Two things have changed since: The little front yard is sodded, gardens are planted and young palms and crape myrtles hold the promise of grace and shade.
And at age 29, Sloan has died.
If Sloan’s family and friends can make it happen, the plantings will be the beginning of his legacy, which is to build a small organization that will continue to landscape the homes of New Orleans flood victims whose every penny went into construction costs, leaving their rebuilt homes barren outside.
Sloan’s mother, Judy, said her son wished to “feed the souls” in his adopted city of New Orleans.
Matt’s Trees, an organization formed in his memory, is raising money to continue residential plantings around New Orleans the way he had planned, his mother said.
Like thousands of others, Sloan was a Katrina volunteer so moved by his first trips into the flood zone that it changed his life.
He moved from North Carolina to New Orleans in January and worked for six months for the Episcopal Diocese of Louisiana as a construction crew chief, supervising volunteer crews. Mostly he supervised the rebuilding of Blanchard’s home for herself and her bedridden husband, Anthony.
“It bothered him tremendously that while they were rebuilding, it was still so stark, so ugly, so barren,” his mother said.

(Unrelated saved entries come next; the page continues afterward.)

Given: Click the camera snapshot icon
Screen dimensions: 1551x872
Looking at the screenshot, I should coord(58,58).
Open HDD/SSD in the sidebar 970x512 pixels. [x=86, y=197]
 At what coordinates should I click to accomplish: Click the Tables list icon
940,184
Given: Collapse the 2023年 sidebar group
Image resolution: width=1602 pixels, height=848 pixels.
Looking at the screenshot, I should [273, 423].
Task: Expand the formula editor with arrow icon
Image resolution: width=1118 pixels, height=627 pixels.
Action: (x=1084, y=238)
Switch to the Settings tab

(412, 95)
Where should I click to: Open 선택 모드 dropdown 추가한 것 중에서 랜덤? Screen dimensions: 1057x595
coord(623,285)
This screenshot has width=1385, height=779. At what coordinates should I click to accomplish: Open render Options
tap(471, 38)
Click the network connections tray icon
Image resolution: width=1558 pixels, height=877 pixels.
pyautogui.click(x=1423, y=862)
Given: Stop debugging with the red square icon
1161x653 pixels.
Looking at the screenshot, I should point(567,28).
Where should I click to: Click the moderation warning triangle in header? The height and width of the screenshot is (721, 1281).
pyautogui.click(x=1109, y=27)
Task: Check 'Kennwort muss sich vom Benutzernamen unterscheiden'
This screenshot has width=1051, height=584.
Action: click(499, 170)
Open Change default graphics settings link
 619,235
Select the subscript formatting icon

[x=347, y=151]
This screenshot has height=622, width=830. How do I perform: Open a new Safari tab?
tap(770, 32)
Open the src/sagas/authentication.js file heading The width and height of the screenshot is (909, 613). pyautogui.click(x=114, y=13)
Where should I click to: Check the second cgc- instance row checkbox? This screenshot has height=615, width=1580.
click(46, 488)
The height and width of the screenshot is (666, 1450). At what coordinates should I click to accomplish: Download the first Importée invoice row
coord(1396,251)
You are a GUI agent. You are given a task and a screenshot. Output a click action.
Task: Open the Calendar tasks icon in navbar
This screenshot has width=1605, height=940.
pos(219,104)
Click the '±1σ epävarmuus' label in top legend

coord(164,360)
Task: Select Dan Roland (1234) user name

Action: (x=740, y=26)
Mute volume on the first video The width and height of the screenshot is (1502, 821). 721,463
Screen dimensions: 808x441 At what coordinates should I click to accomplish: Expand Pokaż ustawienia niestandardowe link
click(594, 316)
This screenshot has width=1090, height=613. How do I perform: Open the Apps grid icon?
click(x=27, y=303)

Sloan died of heatstroke June 13 at the Bonnaroo music festival in Manchester, Tenn.
“At his death at 29, he had more friends than most people make in a lifetime,” said Judy Sloan from her home in North Carolina.
Sloan was not yet buried when the idea to plant trees and shrubs in New Orleans in his memory took root. The first solicitations toward that cause are in his obituary. They quickly raised $6,000.
In November, his family and friends came down to New Orleans for their first project, to landscape Blanchard’s house.
“We started with Sylvia because he loved her,” his mother said. “I didn’t care whether we did one house or 50. That house was going to get done.”